Text section.
───

Hey Paulo! I think it's not possible out of the box at the moment, but
you can try the following as a work around:
1) Create a custom OutputFormat that extends TextOutputFormat and
override the clean up method:
public class NoCleanupTextOutputFormat<T> extends TextOutputFormat<T> {
@Override
public void tryCleanupOnError() {
// ignore cleanup on error
}
}
2) writeAsFormattedText is actually a map + writeAsText (if you look
into DataSet.java). Instead of that you should manually do:
dataSet.map(new FormattingMapper<>(clean(formatter))).output(new
NoCleanupTextOutputFormat(..))
This should work as expected. You can furthermore open an issue with a
feature request to allow configuring Flink's TextOutputFormat to
ignore cleanup.
Best,
Ufuk
On Tue, Sep 27, 2016 at 10:42 PM, Paulo Cezar <
[hidden email]> wrote:
> Hi Folks,
>
> I was wondering if it's possible to keep partial outputs from dataset
> programs.
> I have a batch pipeline that writes its output on HDFS using
> writeAsFormattedText. When it fails the output file is deleted but I would
> like to keep it so that I can generate new inputs for the pipeline to avoid
> reprocessing.
>
> []'s
> Paulo Cezar

───

Information shown.
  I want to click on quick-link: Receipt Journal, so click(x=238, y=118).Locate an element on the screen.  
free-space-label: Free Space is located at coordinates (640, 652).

───

What to work on. What does the Flink reply say writeAsFormattedText actually is? Answer from the text alone, not from the lines.

Solution to the problem. It is a map followed by writeAsText.